Aim of the exercise
All entries below are to be set down again, identical to the source.

Data to examine
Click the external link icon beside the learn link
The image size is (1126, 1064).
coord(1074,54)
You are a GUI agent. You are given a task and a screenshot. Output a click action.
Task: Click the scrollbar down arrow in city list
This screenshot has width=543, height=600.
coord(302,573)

Response to this exercise
Click the external link icon beside the learn link
The image size is (1126, 1064).
coord(1074,54)
You are a GUI agent. You are given a task and a screenshot. Output a click action.
Task: Click the scrollbar down arrow in city list
This screenshot has width=543, height=600.
coord(302,573)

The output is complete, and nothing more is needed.